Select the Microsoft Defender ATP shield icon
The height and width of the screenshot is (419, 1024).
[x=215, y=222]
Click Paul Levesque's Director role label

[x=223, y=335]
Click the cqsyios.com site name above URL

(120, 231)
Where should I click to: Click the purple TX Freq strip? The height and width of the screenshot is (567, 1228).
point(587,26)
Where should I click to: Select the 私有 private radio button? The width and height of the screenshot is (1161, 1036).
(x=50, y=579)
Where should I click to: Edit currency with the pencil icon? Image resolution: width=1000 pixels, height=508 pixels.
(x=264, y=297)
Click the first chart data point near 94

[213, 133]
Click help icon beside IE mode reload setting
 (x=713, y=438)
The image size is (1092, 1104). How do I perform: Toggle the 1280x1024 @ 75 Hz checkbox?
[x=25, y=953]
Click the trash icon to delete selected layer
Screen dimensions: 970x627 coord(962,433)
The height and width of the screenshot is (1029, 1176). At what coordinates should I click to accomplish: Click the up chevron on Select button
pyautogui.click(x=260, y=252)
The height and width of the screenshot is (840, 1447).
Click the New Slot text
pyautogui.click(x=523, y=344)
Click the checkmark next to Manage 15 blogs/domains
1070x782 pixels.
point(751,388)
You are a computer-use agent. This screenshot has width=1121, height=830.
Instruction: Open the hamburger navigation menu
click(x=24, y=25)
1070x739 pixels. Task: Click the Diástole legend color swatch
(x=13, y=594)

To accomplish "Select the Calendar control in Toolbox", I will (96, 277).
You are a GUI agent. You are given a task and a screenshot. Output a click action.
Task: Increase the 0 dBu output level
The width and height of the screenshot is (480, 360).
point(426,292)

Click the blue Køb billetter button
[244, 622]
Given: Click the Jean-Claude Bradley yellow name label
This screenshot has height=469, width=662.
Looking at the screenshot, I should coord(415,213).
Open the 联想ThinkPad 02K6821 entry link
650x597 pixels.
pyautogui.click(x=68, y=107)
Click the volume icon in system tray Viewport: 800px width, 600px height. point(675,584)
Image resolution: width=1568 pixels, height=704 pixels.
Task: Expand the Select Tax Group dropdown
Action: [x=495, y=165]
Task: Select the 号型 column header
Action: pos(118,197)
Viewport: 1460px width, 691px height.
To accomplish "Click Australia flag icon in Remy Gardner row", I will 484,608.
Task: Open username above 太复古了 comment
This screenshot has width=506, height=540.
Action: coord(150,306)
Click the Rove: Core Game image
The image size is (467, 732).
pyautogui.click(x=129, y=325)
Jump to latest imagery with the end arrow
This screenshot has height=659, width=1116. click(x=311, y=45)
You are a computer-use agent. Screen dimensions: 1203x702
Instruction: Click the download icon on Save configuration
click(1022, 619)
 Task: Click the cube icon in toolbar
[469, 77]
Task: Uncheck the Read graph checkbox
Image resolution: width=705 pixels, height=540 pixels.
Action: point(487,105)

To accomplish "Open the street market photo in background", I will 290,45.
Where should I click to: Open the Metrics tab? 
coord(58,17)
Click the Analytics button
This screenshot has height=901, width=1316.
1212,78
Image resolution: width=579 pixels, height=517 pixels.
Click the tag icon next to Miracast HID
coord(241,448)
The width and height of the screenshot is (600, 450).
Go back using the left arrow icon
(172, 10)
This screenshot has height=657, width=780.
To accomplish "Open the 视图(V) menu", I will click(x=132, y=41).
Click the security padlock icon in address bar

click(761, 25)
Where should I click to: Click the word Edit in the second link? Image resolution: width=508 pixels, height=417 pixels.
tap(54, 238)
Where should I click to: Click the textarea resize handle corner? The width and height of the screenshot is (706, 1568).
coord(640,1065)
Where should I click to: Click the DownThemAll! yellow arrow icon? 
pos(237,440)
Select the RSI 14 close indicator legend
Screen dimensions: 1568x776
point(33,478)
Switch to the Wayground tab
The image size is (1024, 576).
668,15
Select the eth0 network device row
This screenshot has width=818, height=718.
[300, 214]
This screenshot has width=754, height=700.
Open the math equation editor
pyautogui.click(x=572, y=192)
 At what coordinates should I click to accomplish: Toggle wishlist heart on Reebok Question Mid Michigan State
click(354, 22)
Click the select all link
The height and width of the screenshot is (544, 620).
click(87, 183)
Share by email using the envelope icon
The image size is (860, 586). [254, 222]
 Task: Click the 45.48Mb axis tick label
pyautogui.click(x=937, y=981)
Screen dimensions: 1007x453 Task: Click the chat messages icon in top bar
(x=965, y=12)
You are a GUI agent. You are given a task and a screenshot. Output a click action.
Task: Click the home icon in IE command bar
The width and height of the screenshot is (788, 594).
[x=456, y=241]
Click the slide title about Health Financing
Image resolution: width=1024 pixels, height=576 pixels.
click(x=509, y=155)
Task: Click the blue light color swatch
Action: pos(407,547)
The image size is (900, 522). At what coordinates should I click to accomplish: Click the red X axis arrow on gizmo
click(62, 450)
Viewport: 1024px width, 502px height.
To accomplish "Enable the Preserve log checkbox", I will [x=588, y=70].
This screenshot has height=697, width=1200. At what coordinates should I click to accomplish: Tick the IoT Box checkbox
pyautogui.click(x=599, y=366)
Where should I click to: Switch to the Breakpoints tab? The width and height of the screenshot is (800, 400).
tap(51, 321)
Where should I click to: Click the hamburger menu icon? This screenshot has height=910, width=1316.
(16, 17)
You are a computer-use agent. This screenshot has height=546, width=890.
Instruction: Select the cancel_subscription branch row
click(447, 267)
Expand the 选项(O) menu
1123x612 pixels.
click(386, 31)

How to complete this task - Retype the entries exactly, including every line.

Response -
Select the Microsoft Defender ATP shield icon
The height and width of the screenshot is (419, 1024).
[x=215, y=222]
Click Paul Levesque's Director role label

[x=223, y=335]
Click the cqsyios.com site name above URL

(120, 231)
Where should I click to: Click the purple TX Freq strip? The height and width of the screenshot is (567, 1228).
point(587,26)
Where should I click to: Select the 私有 private radio button? The width and height of the screenshot is (1161, 1036).
(x=50, y=579)
Where should I click to: Edit currency with the pencil icon? Image resolution: width=1000 pixels, height=508 pixels.
(x=264, y=297)
Click the first chart data point near 94

[213, 133]
Click help icon beside IE mode reload setting
 (x=713, y=438)
The image size is (1092, 1104). How do I perform: Toggle the 1280x1024 @ 75 Hz checkbox?
[x=25, y=953]
Click the trash icon to delete selected layer
Screen dimensions: 970x627 coord(962,433)
The height and width of the screenshot is (1029, 1176). At what coordinates should I click to accomplish: Click the up chevron on Select button
pyautogui.click(x=260, y=252)
The height and width of the screenshot is (840, 1447).
Click the New Slot text
pyautogui.click(x=523, y=344)
Click the checkmark next to Manage 15 blogs/domains
1070x782 pixels.
point(751,388)
You are a computer-use agent. This screenshot has width=1121, height=830.
Instruction: Open the hamburger navigation menu
click(x=24, y=25)
1070x739 pixels. Task: Click the Diástole legend color swatch
(x=13, y=594)

To accomplish "Select the Calendar control in Toolbox", I will (96, 277).
You are a GUI agent. You are given a task and a screenshot. Output a click action.
Task: Increase the 0 dBu output level
The width and height of the screenshot is (480, 360).
point(426,292)

Click the blue Køb billetter button
[244, 622]
Given: Click the Jean-Claude Bradley yellow name label
This screenshot has height=469, width=662.
Looking at the screenshot, I should coord(415,213).
Open the 联想ThinkPad 02K6821 entry link
650x597 pixels.
pyautogui.click(x=68, y=107)
Click the volume icon in system tray Viewport: 800px width, 600px height. point(675,584)
Image resolution: width=1568 pixels, height=704 pixels.
Task: Expand the Select Tax Group dropdown
Action: [x=495, y=165]
Task: Select the 号型 column header
Action: pos(118,197)
Viewport: 1460px width, 691px height.
To accomplish "Click Australia flag icon in Remy Gardner row", I will 484,608.
Task: Open username above 太复古了 comment
This screenshot has width=506, height=540.
Action: coord(150,306)
Click the Rove: Core Game image
The image size is (467, 732).
pyautogui.click(x=129, y=325)
Jump to latest imagery with the end arrow
This screenshot has height=659, width=1116. click(x=311, y=45)
You are a computer-use agent. Screen dimensions: 1203x702
Instruction: Click the download icon on Save configuration
click(1022, 619)
 Task: Click the cube icon in toolbar
[469, 77]
Task: Uncheck the Read graph checkbox
Image resolution: width=705 pixels, height=540 pixels.
Action: point(487,105)

To accomplish "Open the street market photo in background", I will 290,45.
Where should I click to: Open the Metrics tab? 
coord(58,17)
Click the Analytics button
This screenshot has height=901, width=1316.
1212,78
Image resolution: width=579 pixels, height=517 pixels.
Click the tag icon next to Miracast HID
coord(241,448)
The width and height of the screenshot is (600, 450).
Go back using the left arrow icon
(172, 10)
This screenshot has height=657, width=780.
To accomplish "Open the 视图(V) menu", I will click(x=132, y=41).
Click the security padlock icon in address bar

click(761, 25)
Where should I click to: Click the word Edit in the second link? Image resolution: width=508 pixels, height=417 pixels.
tap(54, 238)
Where should I click to: Click the textarea resize handle corner? The width and height of the screenshot is (706, 1568).
coord(640,1065)
Where should I click to: Click the DownThemAll! yellow arrow icon? 
pos(237,440)
Select the RSI 14 close indicator legend
Screen dimensions: 1568x776
point(33,478)
Switch to the Wayground tab
The image size is (1024, 576).
668,15
Select the eth0 network device row
This screenshot has width=818, height=718.
[300, 214]
This screenshot has width=754, height=700.
Open the math equation editor
pyautogui.click(x=572, y=192)
 At what coordinates should I click to accomplish: Toggle wishlist heart on Reebok Question Mid Michigan State
click(354, 22)
Click the select all link
The height and width of the screenshot is (544, 620).
click(87, 183)
Share by email using the envelope icon
The image size is (860, 586). [254, 222]
 Task: Click the 45.48Mb axis tick label
pyautogui.click(x=937, y=981)
Screen dimensions: 1007x453 Task: Click the chat messages icon in top bar
(x=965, y=12)
You are a GUI agent. You are given a task and a screenshot. Output a click action.
Task: Click the home icon in IE command bar
The width and height of the screenshot is (788, 594).
[x=456, y=241]
Click the slide title about Health Financing
Image resolution: width=1024 pixels, height=576 pixels.
click(x=509, y=155)
Task: Click the blue light color swatch
Action: pos(407,547)
The image size is (900, 522). At what coordinates should I click to accomplish: Click the red X axis arrow on gizmo
click(62, 450)
Viewport: 1024px width, 502px height.
To accomplish "Enable the Preserve log checkbox", I will [x=588, y=70].
This screenshot has height=697, width=1200. At what coordinates should I click to accomplish: Tick the IoT Box checkbox
pyautogui.click(x=599, y=366)
Where should I click to: Switch to the Breakpoints tab? The width and height of the screenshot is (800, 400).
tap(51, 321)
Where should I click to: Click the hamburger menu icon? This screenshot has height=910, width=1316.
(16, 17)
You are a computer-use agent. This screenshot has height=546, width=890.
Instruction: Select the cancel_subscription branch row
click(447, 267)
Expand the 选项(O) menu
1123x612 pixels.
click(386, 31)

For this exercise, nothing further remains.